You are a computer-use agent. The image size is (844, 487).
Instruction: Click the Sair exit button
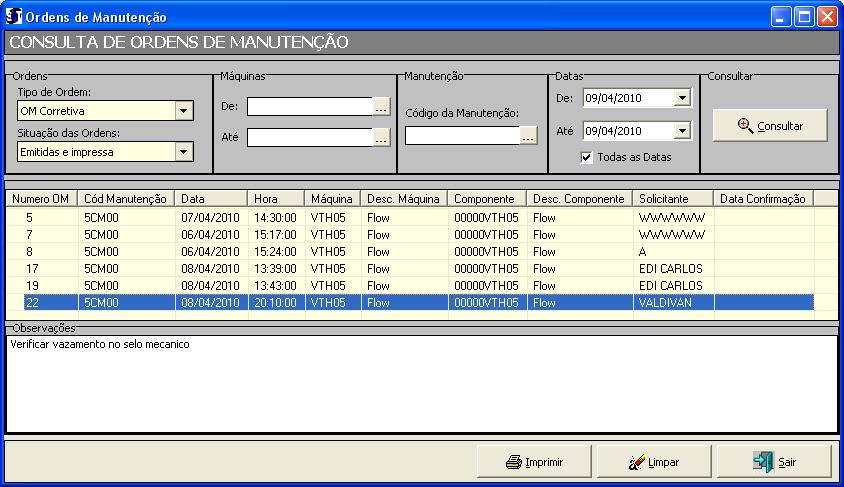[x=776, y=462]
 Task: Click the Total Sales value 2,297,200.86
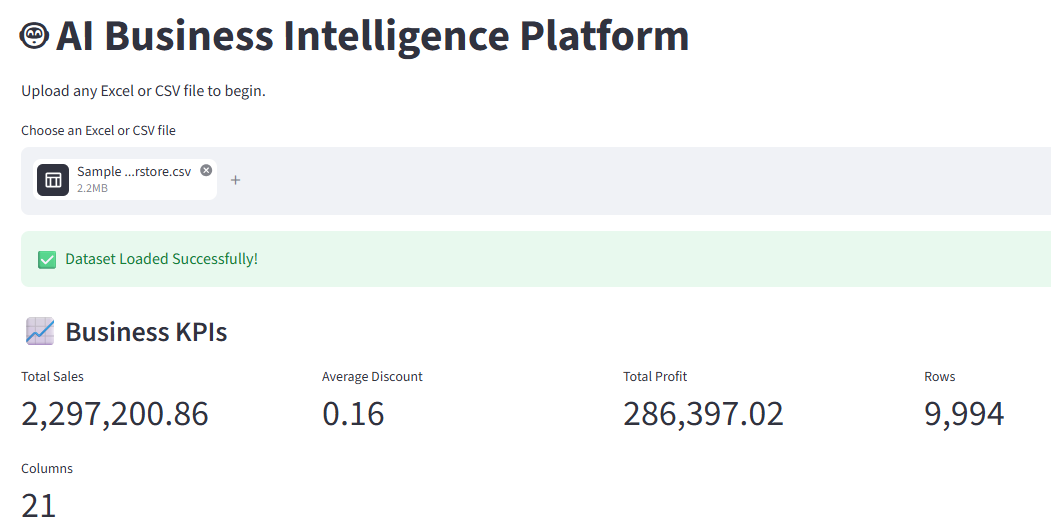(115, 413)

# # # # #

**Task**.
Word-for-word repeat, images excluded: return all the data.

**Exercise solution**.
You are a computer-use agent. The image size is (844, 487).
Instruction: Click the Sair exit button
[x=776, y=462]
 Task: Click the Total Sales value 2,297,200.86
(115, 413)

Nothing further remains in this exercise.